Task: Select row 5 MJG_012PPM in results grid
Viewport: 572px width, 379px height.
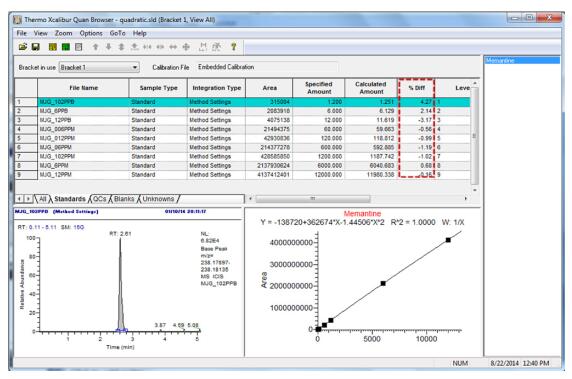Action: [242, 138]
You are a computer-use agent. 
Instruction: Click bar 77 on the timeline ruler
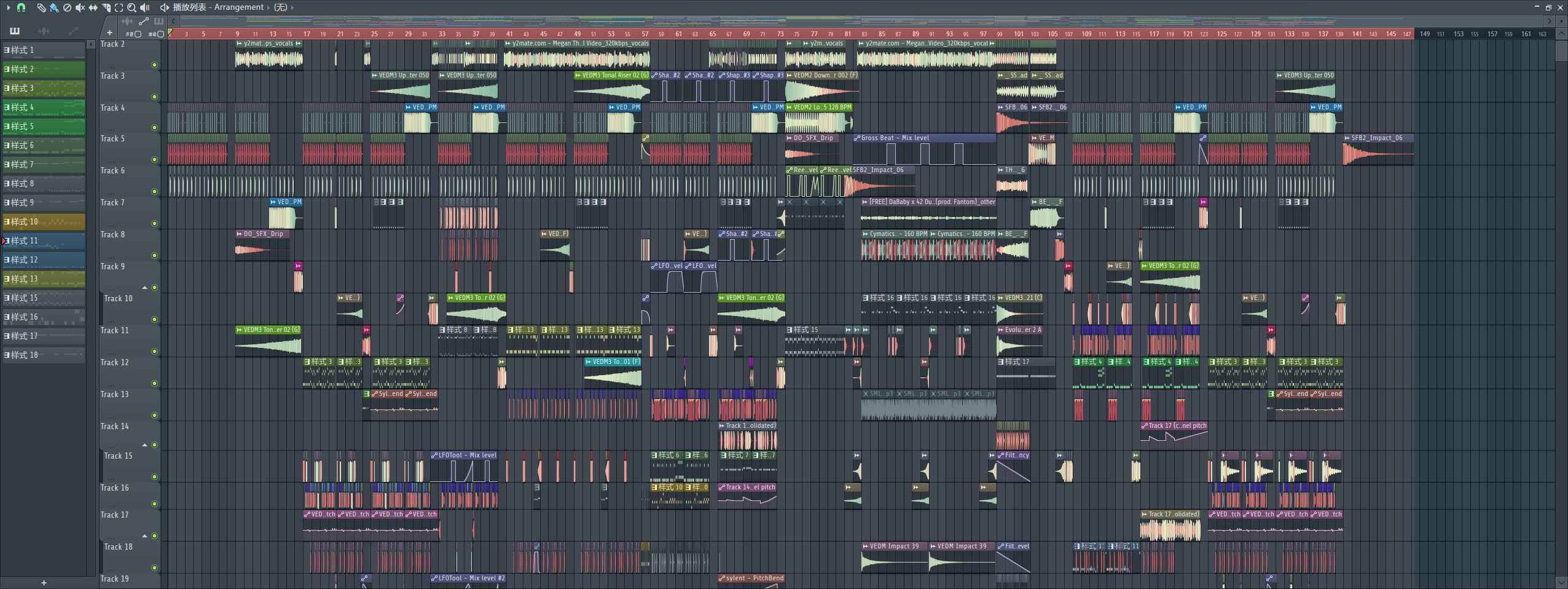pos(814,34)
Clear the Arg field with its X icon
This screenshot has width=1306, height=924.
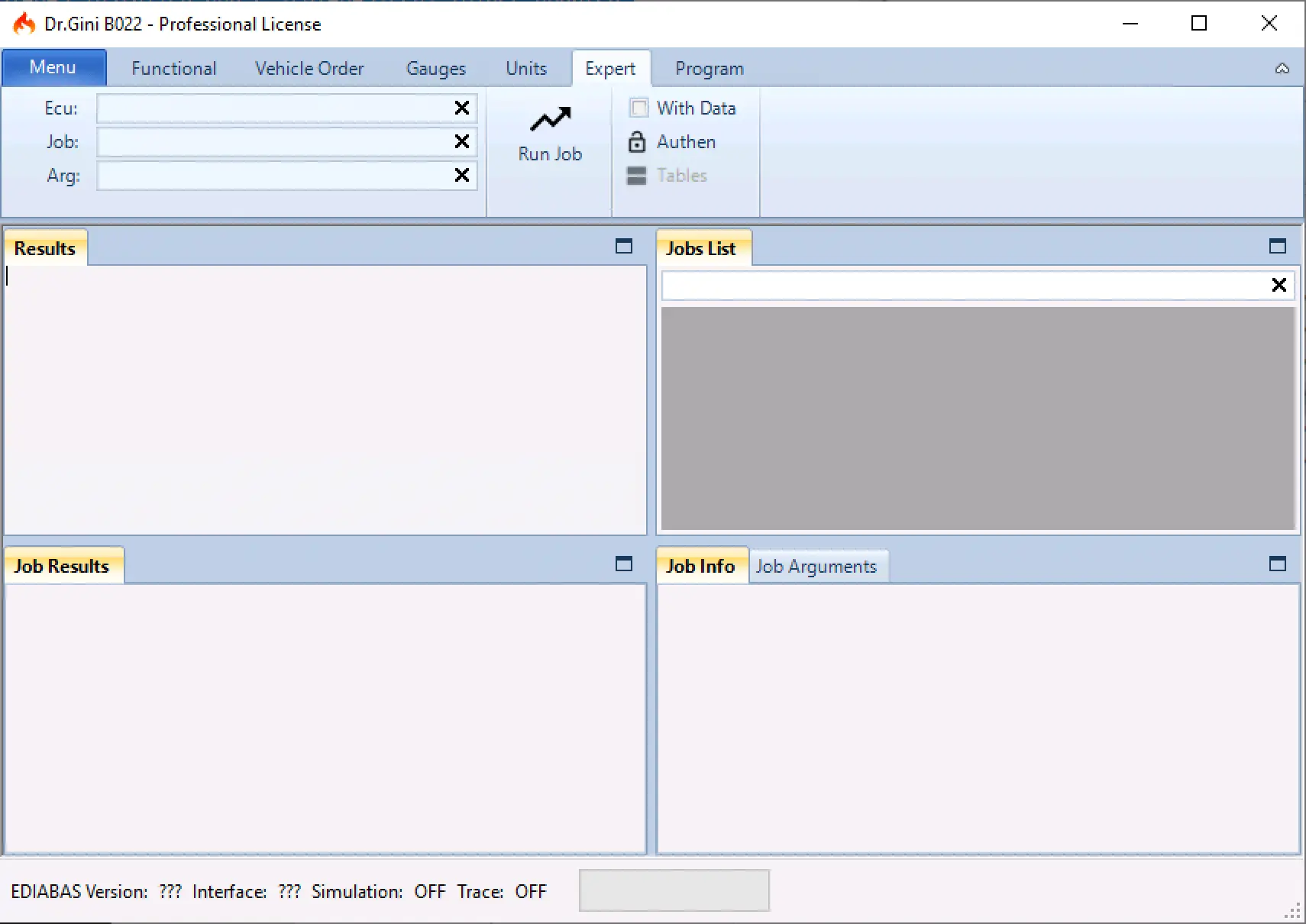coord(461,175)
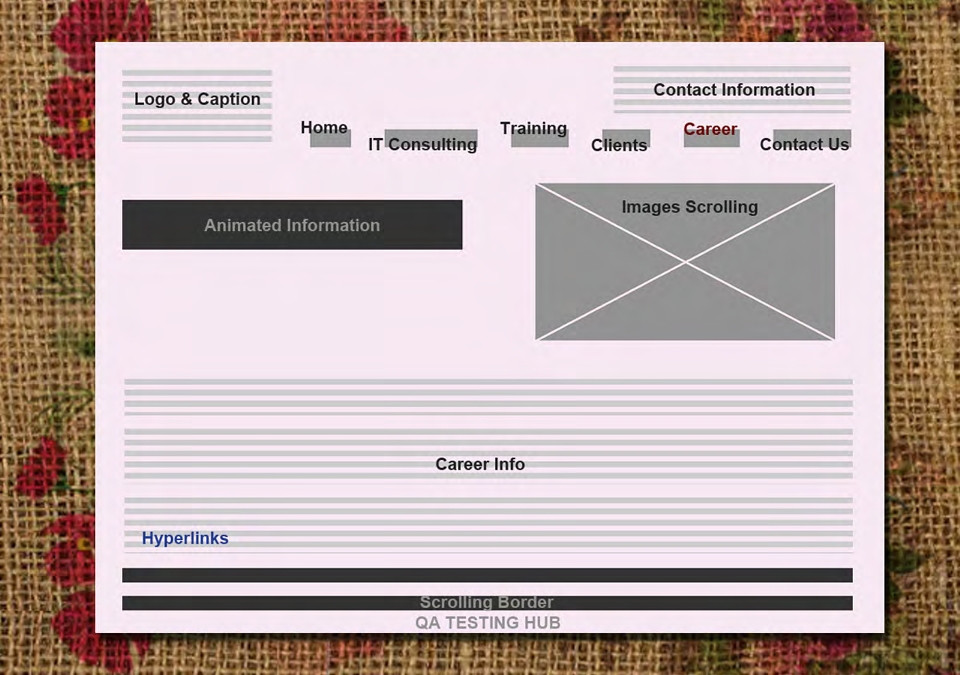
Task: Click the QA TESTING HUB footer text
Action: (x=488, y=623)
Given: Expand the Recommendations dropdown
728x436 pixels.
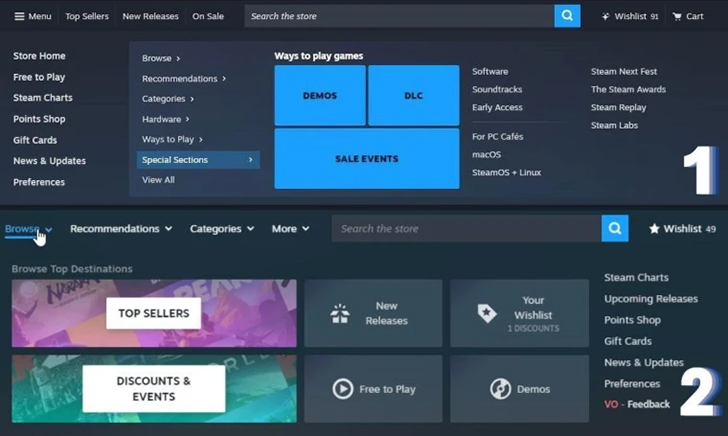Looking at the screenshot, I should (121, 229).
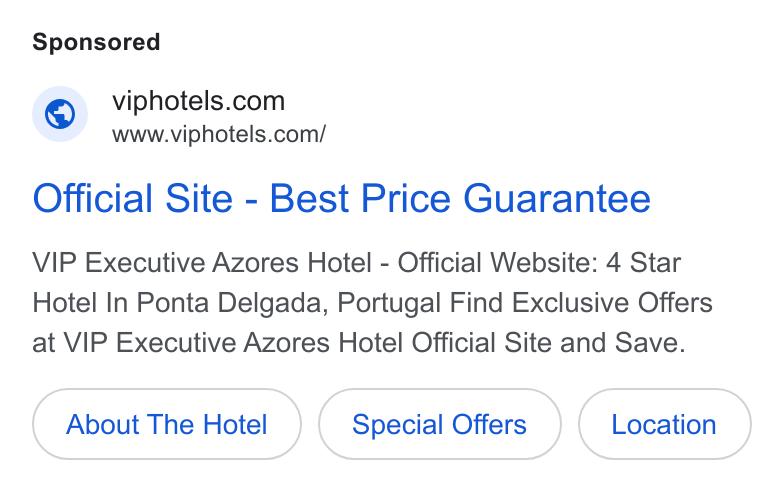The image size is (760, 492).
Task: Click the 'Best Price Guarantee' part of headline
Action: click(x=460, y=198)
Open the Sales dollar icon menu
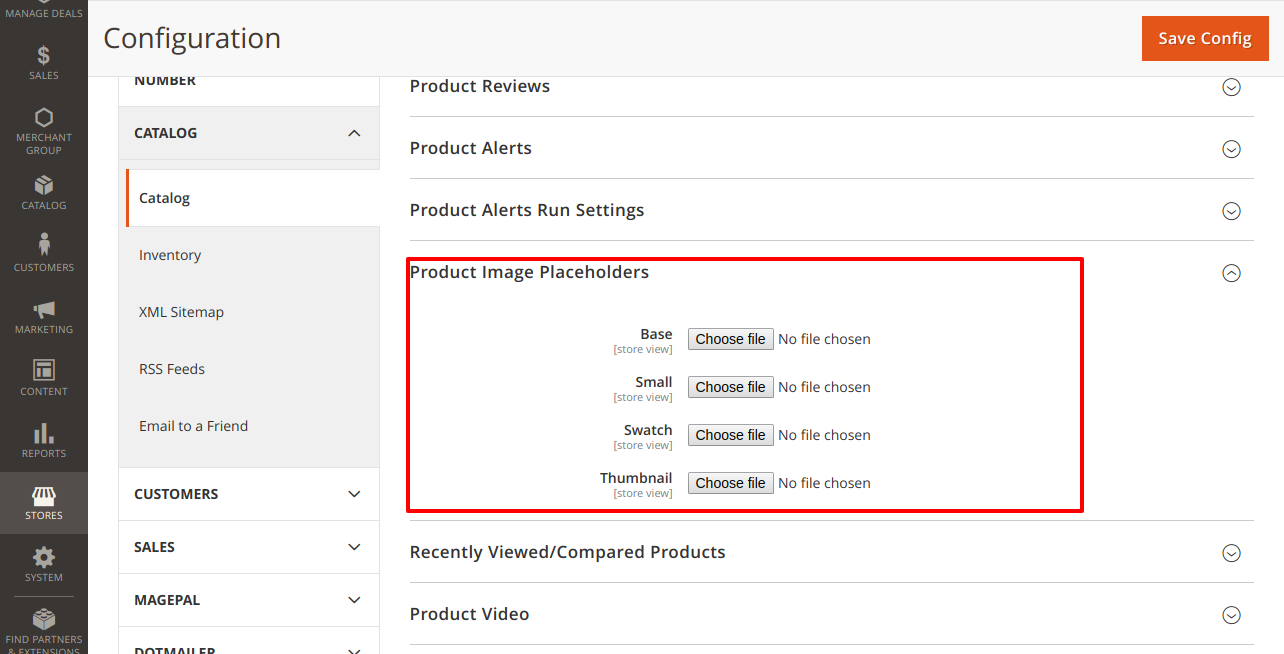The height and width of the screenshot is (654, 1284). tap(44, 57)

Task objective
Please retype every entry above exactly, leaving out any picture.

Reply
Task: Select row 5 MJG_012PPM in results grid
Viewport: 572px width, 379px height.
Action: [242, 138]
You are a computer-use agent. 
Instruction: Click bar 77 on the timeline ruler
pos(814,34)
Clear the Arg field with its X icon
This screenshot has width=1306, height=924.
coord(461,175)
Task: Click the QA TESTING HUB footer text
Action: (x=488, y=623)
Given: Expand the Recommendations dropdown
728x436 pixels.
Looking at the screenshot, I should (121, 229).
The image size is (760, 492).
Task: Click the 'Best Price Guarantee' part of headline
Action: click(x=460, y=198)
Open the Sales dollar icon menu
The height and width of the screenshot is (654, 1284). tap(44, 57)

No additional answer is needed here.